Although Bantry General Hospital had strengthened governance arrangements for medication safety since the last HIQA inspection in 2016, HIQA inspectors identified significant concerns in relation to the overall leadership, governance and management of medication safety during this announced medication safety inspection. Specifically, practices observed did not support safe medication practices and highlighted a lack of risk-reduction strategies in place to ensure safety with the management and the storage of anticoagulant medication.
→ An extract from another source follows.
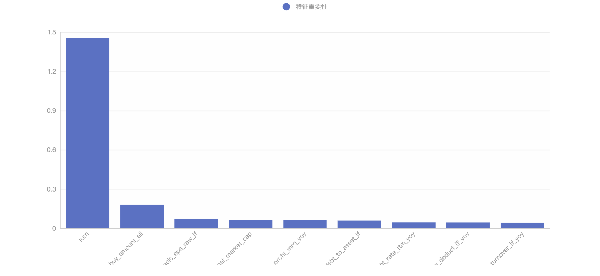
Task: Click the 1.5 y-axis tick label
Action: pos(52,32)
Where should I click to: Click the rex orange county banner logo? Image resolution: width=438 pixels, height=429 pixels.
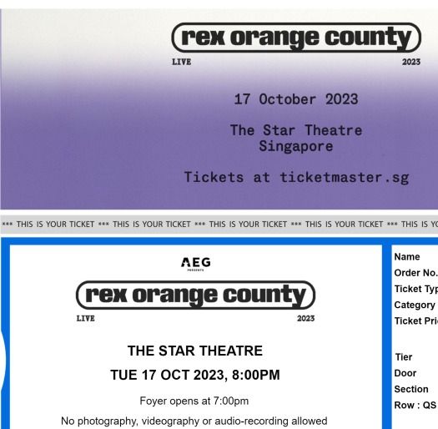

The hospital did not have a medication safety strategy to direct improvement but a quality improvement plan had been initiated based on the gaps identified in the 2016 medication safety report. Progress had been made on the development of intravenous medication administration guidelines, a preferred medications list (formulary) and auditing aspects of medication safety. Progress had also been made to improve rates of medication incident reporting but analysis and trending of medication incidents should be communicated to front-line staff and used to identify areas for targeted improvement.
A failure to implement recognised medication safety systems such as the provision of a clinical pharmacy services and formalised medication reconciliation, which are essential to ensuring medication safety in clinical settings, were also identified.
Bantry General Hospital did not have comprehensive established systems in place for all high-risk medications which were relevant to the services provided. The hospital had identified high-risk medications in use and had implemented risk-reduction strategies for some medications such as potassium chloride and insulin. However, the management of anticoagulant medications at the time of the inspection did not support safe medication practices and as a result HIQA wrote to the hospital to seek assurances as to how the hospital would address specific risks identified.
Overall, the hospital had acted to strengthen medication safety through medication safety governance arrangements and had implemented some safety initiatives. Medication safety at the hospital was an evolving process but there is scope for further improvement.